**Exercise**
Each line from the one bearing "Where should I" through the last line of the entries below should be returned exactly, with pictures left out.

Pixel coordinate grounding data
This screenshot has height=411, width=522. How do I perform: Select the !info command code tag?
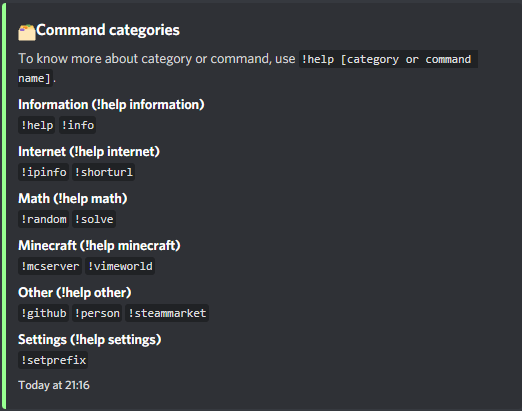78,125
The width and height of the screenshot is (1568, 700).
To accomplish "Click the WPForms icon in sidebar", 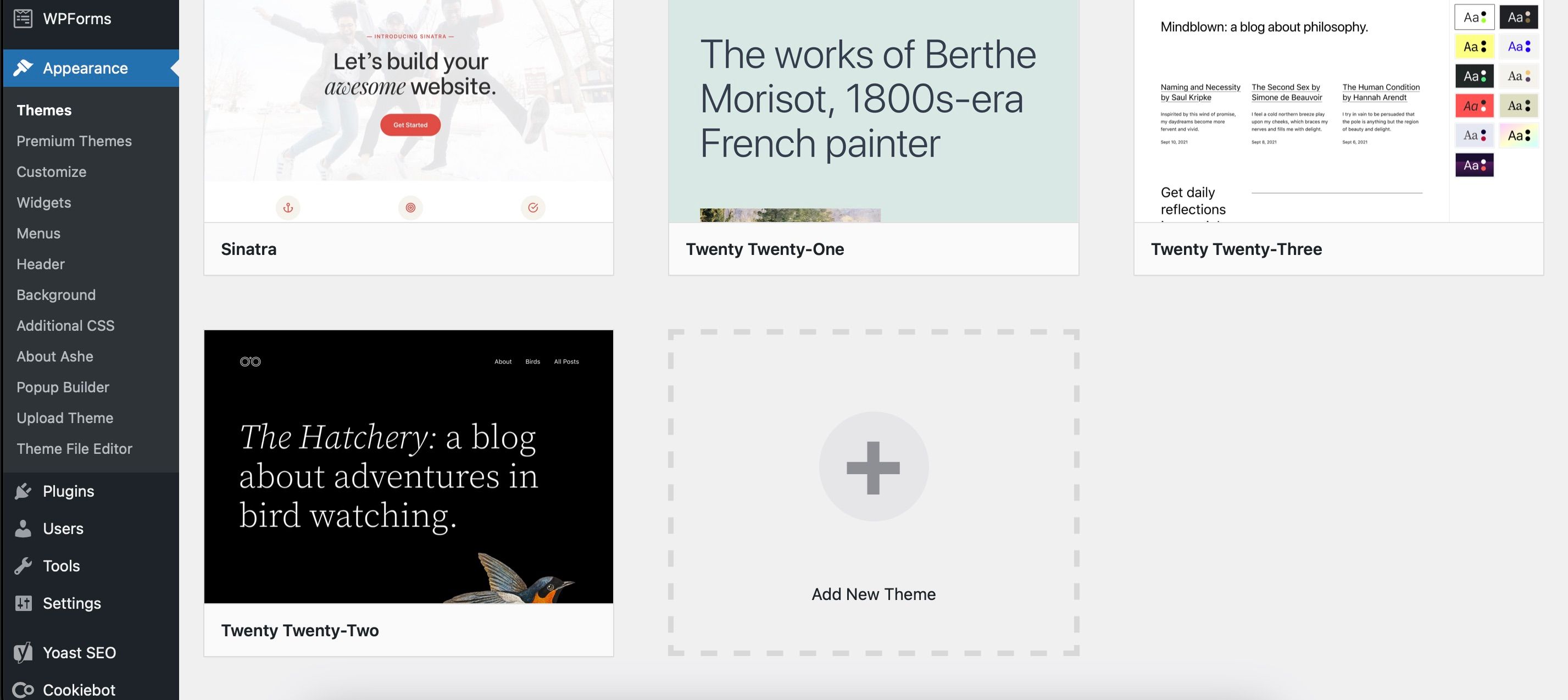I will pyautogui.click(x=22, y=18).
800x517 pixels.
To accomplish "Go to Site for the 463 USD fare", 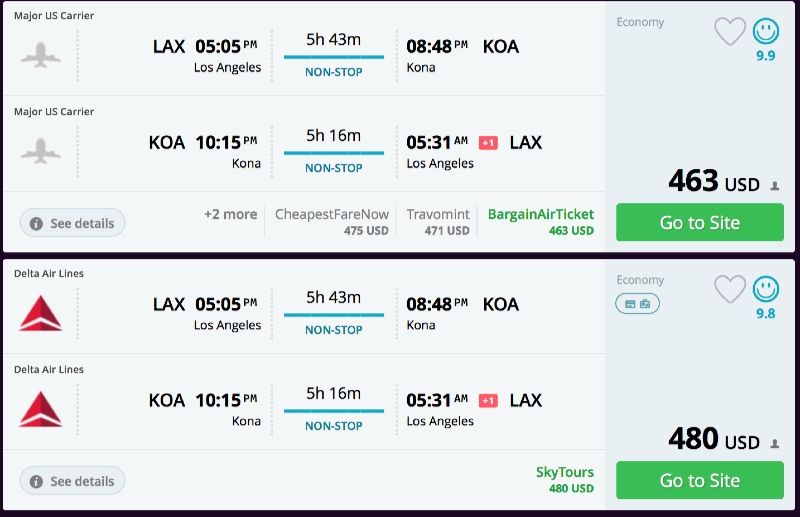I will (699, 222).
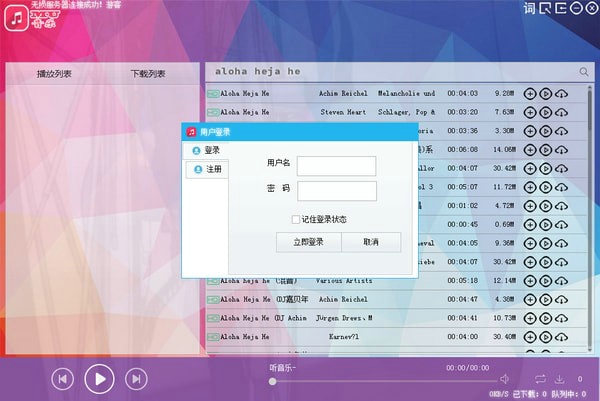
Task: Open lyrics with the 词 icon
Action: [x=530, y=9]
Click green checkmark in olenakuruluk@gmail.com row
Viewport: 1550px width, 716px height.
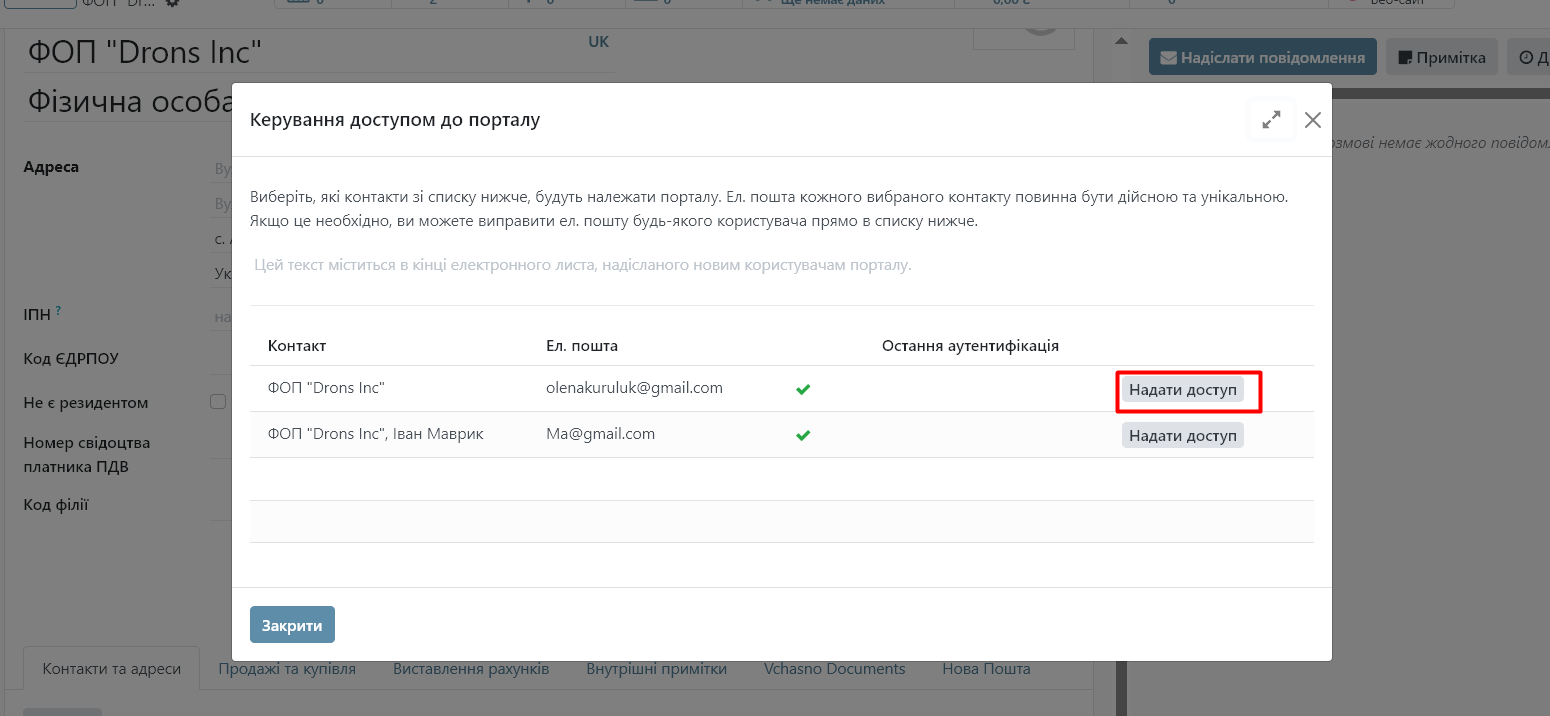[802, 389]
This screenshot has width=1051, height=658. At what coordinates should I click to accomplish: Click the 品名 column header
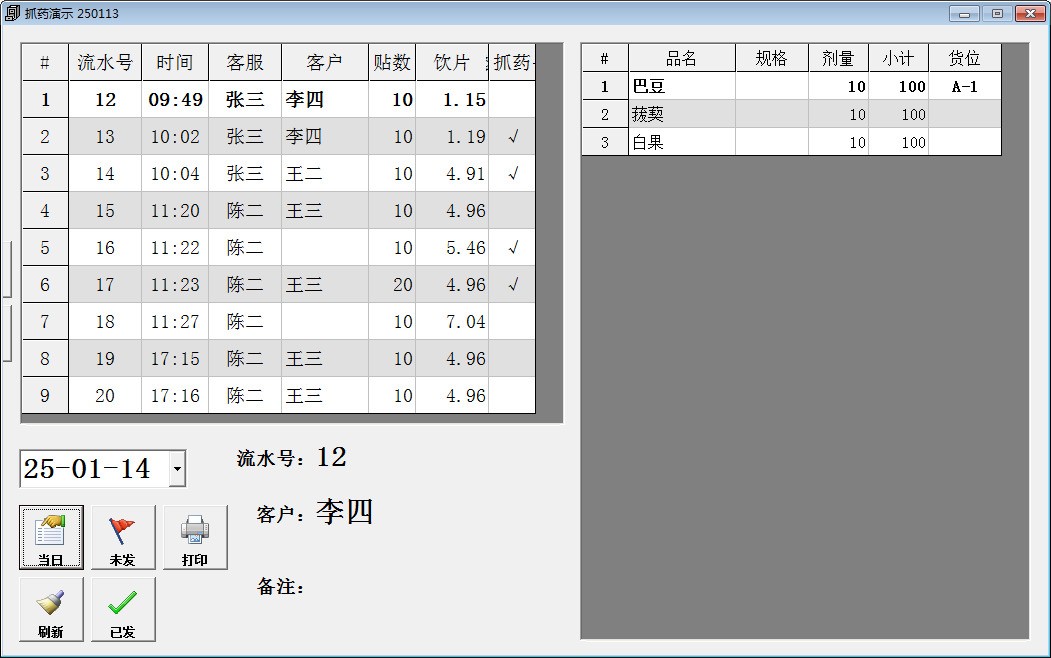[x=681, y=58]
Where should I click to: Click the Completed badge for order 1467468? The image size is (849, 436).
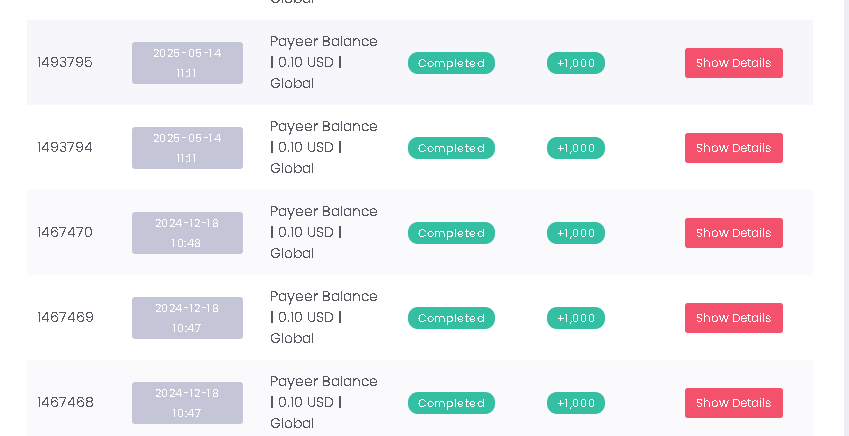(x=451, y=403)
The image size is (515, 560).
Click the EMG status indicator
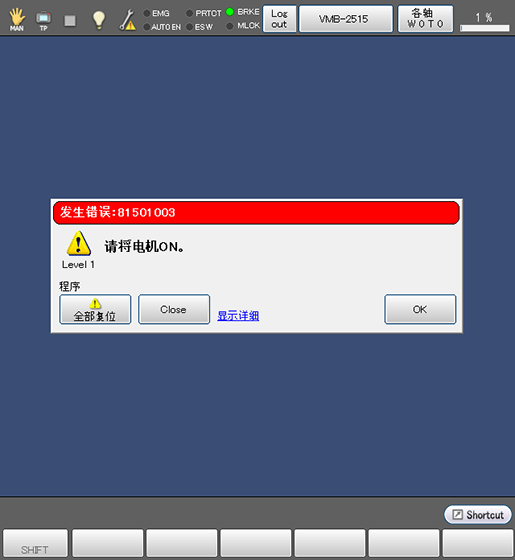coord(156,13)
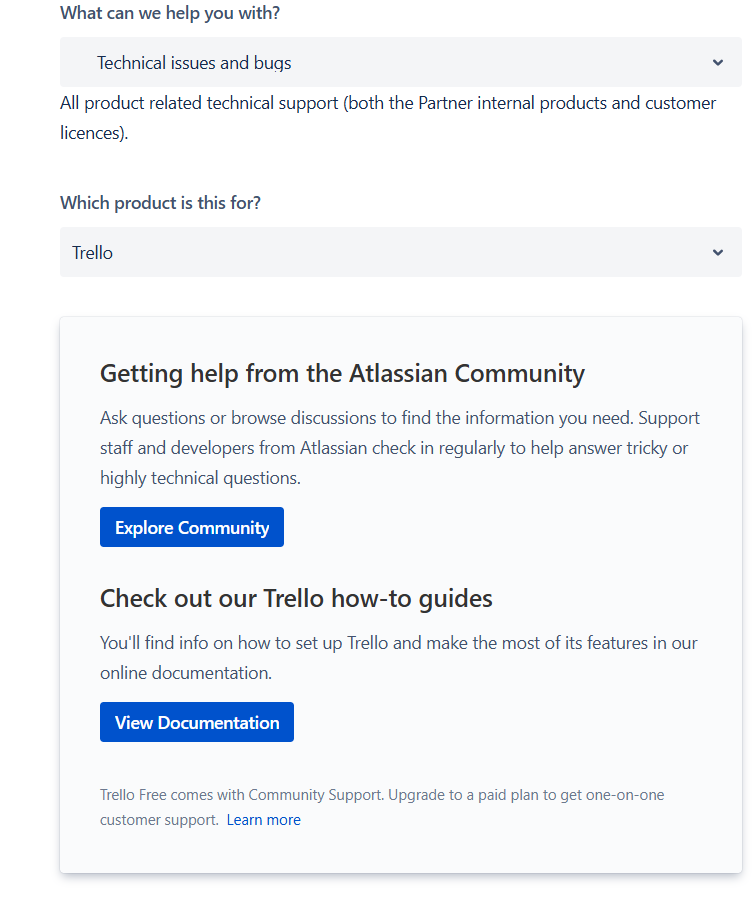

**Result of the exercise**
Where should I click to: Click the Completed badge for order 1467468? The image size is (849, 436).
(x=451, y=403)
The image size is (515, 560).
Click the EMG status indicator
coord(156,13)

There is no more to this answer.